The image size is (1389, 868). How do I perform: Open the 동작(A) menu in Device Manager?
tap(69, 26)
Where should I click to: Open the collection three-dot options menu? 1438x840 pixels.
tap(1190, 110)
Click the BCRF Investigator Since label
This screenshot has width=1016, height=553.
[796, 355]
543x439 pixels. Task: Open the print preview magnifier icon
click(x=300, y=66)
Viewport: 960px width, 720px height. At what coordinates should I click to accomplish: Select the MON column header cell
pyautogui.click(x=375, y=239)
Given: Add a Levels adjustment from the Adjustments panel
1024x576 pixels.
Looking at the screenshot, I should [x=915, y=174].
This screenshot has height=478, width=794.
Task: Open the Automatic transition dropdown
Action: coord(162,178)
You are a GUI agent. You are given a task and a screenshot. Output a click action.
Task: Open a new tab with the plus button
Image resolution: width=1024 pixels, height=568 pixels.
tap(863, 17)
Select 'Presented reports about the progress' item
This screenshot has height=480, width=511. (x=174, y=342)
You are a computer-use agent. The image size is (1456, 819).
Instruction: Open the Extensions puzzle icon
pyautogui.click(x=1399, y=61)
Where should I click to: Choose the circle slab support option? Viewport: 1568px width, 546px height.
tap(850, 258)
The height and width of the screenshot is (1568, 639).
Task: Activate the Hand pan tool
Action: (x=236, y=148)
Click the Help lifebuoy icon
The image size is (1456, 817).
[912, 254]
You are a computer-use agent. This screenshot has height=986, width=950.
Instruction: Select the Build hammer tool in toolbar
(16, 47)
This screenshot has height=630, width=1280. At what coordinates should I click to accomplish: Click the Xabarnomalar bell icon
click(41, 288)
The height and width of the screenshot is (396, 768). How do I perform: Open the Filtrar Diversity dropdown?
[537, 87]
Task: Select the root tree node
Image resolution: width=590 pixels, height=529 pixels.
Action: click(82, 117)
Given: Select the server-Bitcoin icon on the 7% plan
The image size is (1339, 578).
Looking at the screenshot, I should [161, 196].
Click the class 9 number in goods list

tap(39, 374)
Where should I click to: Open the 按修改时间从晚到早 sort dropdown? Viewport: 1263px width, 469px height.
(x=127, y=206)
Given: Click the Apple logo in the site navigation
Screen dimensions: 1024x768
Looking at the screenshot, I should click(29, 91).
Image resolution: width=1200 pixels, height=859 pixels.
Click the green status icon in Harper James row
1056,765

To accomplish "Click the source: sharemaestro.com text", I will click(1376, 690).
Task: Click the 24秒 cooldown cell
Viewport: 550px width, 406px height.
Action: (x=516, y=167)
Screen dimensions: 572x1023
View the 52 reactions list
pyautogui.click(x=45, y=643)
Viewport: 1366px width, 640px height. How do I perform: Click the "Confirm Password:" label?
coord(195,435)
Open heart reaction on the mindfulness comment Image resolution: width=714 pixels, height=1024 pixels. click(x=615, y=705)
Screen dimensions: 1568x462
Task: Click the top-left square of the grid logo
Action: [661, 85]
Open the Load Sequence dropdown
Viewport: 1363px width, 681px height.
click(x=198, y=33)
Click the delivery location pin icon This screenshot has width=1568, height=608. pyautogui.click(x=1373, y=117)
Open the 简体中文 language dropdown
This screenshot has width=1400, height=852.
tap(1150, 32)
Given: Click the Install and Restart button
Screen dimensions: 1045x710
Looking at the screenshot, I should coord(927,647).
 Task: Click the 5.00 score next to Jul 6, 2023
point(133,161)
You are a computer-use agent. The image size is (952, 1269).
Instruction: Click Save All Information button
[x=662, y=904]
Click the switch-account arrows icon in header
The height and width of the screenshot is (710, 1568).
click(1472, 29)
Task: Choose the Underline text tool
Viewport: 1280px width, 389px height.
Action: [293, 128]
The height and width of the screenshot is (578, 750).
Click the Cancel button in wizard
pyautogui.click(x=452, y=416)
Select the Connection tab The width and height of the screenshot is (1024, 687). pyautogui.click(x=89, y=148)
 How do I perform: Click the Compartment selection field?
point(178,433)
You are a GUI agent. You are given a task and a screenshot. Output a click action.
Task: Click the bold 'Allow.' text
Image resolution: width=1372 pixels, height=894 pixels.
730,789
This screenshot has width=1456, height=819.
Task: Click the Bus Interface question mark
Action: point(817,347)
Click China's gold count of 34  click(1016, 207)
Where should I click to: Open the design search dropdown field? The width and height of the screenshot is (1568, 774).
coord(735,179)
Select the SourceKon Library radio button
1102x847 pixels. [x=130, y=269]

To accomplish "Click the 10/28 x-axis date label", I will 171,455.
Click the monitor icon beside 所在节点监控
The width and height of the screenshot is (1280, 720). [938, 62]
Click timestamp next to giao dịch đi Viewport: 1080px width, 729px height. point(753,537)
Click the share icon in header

### [WRITTEN EXERCISE]
Rewrite all the records, replacing each "Where should I click to" with "Which spot should I click to" and changing nothing else.

### [WRITTEN RESPONSE]
The image size is (1389, 868). How do I perform: Open the 동작(A) menu in Device Manager?
tap(69, 26)
Which spot should I click to: Open the collection three-dot options menu? 1438x840 pixels.
tap(1190, 110)
Click the BCRF Investigator Since label
This screenshot has width=1016, height=553.
[796, 355]
543x439 pixels. Task: Open the print preview magnifier icon
click(x=300, y=66)
Viewport: 960px width, 720px height. At what coordinates should I click to accomplish: Select the MON column header cell
pyautogui.click(x=375, y=239)
Given: Add a Levels adjustment from the Adjustments panel
1024x576 pixels.
Looking at the screenshot, I should [x=915, y=174].
This screenshot has height=478, width=794.
Task: Open the Automatic transition dropdown
Action: coord(162,178)
You are a GUI agent. You are given a task and a screenshot. Output a click action.
Task: Open a new tab with the plus button
Image resolution: width=1024 pixels, height=568 pixels.
tap(863, 17)
Select 'Presented reports about the progress' item
This screenshot has height=480, width=511. (x=174, y=342)
You are a computer-use agent. The image size is (1456, 819).
Instruction: Open the Extensions puzzle icon
pyautogui.click(x=1399, y=61)
Which spot should I click to: Choose the circle slab support option? Viewport: 1568px width, 546px height.
tap(850, 258)
The height and width of the screenshot is (1568, 639).
Task: Activate the Hand pan tool
Action: (x=236, y=148)
Click the Help lifebuoy icon
The image size is (1456, 817).
[912, 254]
You are a computer-use agent. This screenshot has height=986, width=950.
Instruction: Select the Build hammer tool in toolbar
(16, 47)
This screenshot has height=630, width=1280. At what coordinates should I click to accomplish: Click the Xabarnomalar bell icon
click(41, 288)
The height and width of the screenshot is (396, 768). How do I perform: Open the Filtrar Diversity dropdown?
[537, 87]
Task: Select the root tree node
Image resolution: width=590 pixels, height=529 pixels.
Action: click(82, 117)
Given: Select the server-Bitcoin icon on the 7% plan
The image size is (1339, 578).
Looking at the screenshot, I should [161, 196].
Click the class 9 number in goods list

tap(39, 374)
Which spot should I click to: Open the 按修改时间从晚到早 sort dropdown? Viewport: 1263px width, 469px height.
(x=127, y=206)
Given: Click the Apple logo in the site navigation
Screen dimensions: 1024x768
Looking at the screenshot, I should click(29, 91).
Image resolution: width=1200 pixels, height=859 pixels.
Click the green status icon in Harper James row
1056,765

To accomplish "Click the source: sharemaestro.com text", I will click(1376, 690).
Task: Click the 24秒 cooldown cell
Viewport: 550px width, 406px height.
Action: (x=516, y=167)
Screen dimensions: 572x1023
View the 52 reactions list
pyautogui.click(x=45, y=643)
Viewport: 1366px width, 640px height. How do I perform: Click the "Confirm Password:" label?
coord(195,435)
Open heart reaction on the mindfulness comment Image resolution: width=714 pixels, height=1024 pixels. click(x=615, y=705)
Screen dimensions: 1568x462
Task: Click the top-left square of the grid logo
Action: [661, 85]
Open the Load Sequence dropdown
Viewport: 1363px width, 681px height.
click(x=198, y=33)
Click the delivery location pin icon This screenshot has width=1568, height=608. pyautogui.click(x=1373, y=117)
Open the 简体中文 language dropdown
This screenshot has width=1400, height=852.
tap(1150, 32)
Given: Click the Install and Restart button
Screen dimensions: 1045x710
Looking at the screenshot, I should coord(927,647).
 Task: Click the 5.00 score next to Jul 6, 2023
point(133,161)
You are a computer-use agent. The image size is (952, 1269).
Instruction: Click Save All Information button
[x=662, y=904]
Click the switch-account arrows icon in header
The height and width of the screenshot is (710, 1568).
click(1472, 29)
Task: Choose the Underline text tool
Viewport: 1280px width, 389px height.
Action: [293, 128]
The height and width of the screenshot is (578, 750).
Click the Cancel button in wizard
pyautogui.click(x=452, y=416)
Select the Connection tab The width and height of the screenshot is (1024, 687). pyautogui.click(x=89, y=148)
 How do I perform: Click the Compartment selection field?
point(178,433)
You are a GUI agent. You are given a task and a screenshot. Output a click action.
Task: Click the bold 'Allow.' text
Image resolution: width=1372 pixels, height=894 pixels.
730,789
This screenshot has width=1456, height=819.
Task: Click the Bus Interface question mark
Action: point(817,347)
Click China's gold count of 34  click(1016, 207)
Which spot should I click to: Open the design search dropdown field? The width and height of the screenshot is (1568, 774).
coord(735,179)
Select the SourceKon Library radio button
1102x847 pixels. [x=130, y=269]

To accomplish "Click the 10/28 x-axis date label", I will 171,455.
Click the monitor icon beside 所在节点监控
The width and height of the screenshot is (1280, 720). [938, 62]
Click timestamp next to giao dịch đi Viewport: 1080px width, 729px height. point(753,537)
Click the share icon in header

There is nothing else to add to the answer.